Quote word for word the stretch of the opinion excerpt below on enjoining multiple suits, from "Another author has" through "Injunctions, § 12.".

Source document:

════════

Another author has said:

"The prevention of vexatious litigation and of a multiplicity of suits constitutes a favorite ground for the exercise of the jurisdiction of equity by way of injunction; and it may be laid down as a general rule that whenever the rights of a party aggrieved cannot be protected or enforced in the ordinary course of proceedings at law, except by numerous and expensive suits, a court of equity may properly interpose and afford relief by injunction." 1 High on Injunctions, § 12.

The Supreme Court of the United States in discussing the question in the case of Hale v. Allinson, 188 U.S. 56, 23 S. Ct. 244, 47 L. Ed. 380, used this language:

"Cases in sufficient number have been cited to show how divergent are the decisions on the question of jurisdiction. It is easy to say it rests upon the prevention of a multiplicity of suits, but to say whether a particular case comes within the principle is sometimes a much more difficult task. Each case, if not brought directly within the principle of some preceding case, must, as we think, be decided upon its own merits and upon a survey of the real and substantial convenience of all parties, the adequacy of the legal remedy, the situations of the different parties, the points to be contested and the result which would follow if jurisdiction should be assumed or denied; these various matters being factors to be taken into consideration upon the question of equitable jurisdiction on this ground, and whether within reasonable and fair grounds the suit is calculated to be in truth one which will practically prevent a multiplicity of litigation and will be an actual convenience to all parties, and will not unreasonably overlook or obstruct the material interests of any." *518

In the case of Galveston, Harrisburg San Antonio Ry. Co. v. Dowe,70 Tex. 5, 7 S.W. 368, the Supreme Court had the following to say in reference to enjoining suits in the justice court:

"If it be said that a court of equity will only act after a decision favorable to the complainant in a court of law in which the judges are required to be lawyers, we can see the reason of it. But we do not think this rule should be applied to judgments of the county and justice courts under our system, when the amount in controversy is not such as to permit appeals to `the appellate court.' The officers who preside in these tribunals are not required to be learned in the law. Their judgments, not appealed from, are conclusive between the parties as to the subject-matter of the particular suit in which they are rendered; but they cannot be held to affect in any manner any general right. Had it appeared from the plaintiff's petition that one of the suits against it had been brought in the district court, and had there been decided against it, or that from a judgment in the county court it had appealed to the Court of Appeals, and that court had affirmed the judgment upon the merits, then the presumption would have been great that it had no just defense to the other actions. * * * But no such presumption arises from a judgment of the justice or county court in this state, when by reason of the amount in controversy there can be no appeal."

════════

Source material:
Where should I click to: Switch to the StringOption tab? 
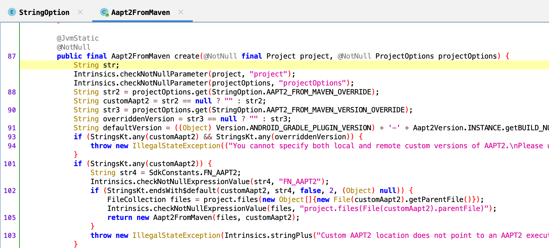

════════

Finished exercise:
Another author has said:

"The prevention of vexatious litigation and of a multiplicity of suits constitutes a favorite ground for the exercise of the jurisdiction of equity by way of injunction; and it may be laid down as a general rule that whenever the rights of a party aggrieved cannot be protected or enforced in the ordinary course of proceedings at law, except by numerous and expensive suits, a court of equity may properly interpose and afford relief by injunction." 1 High on Injunctions, § 12.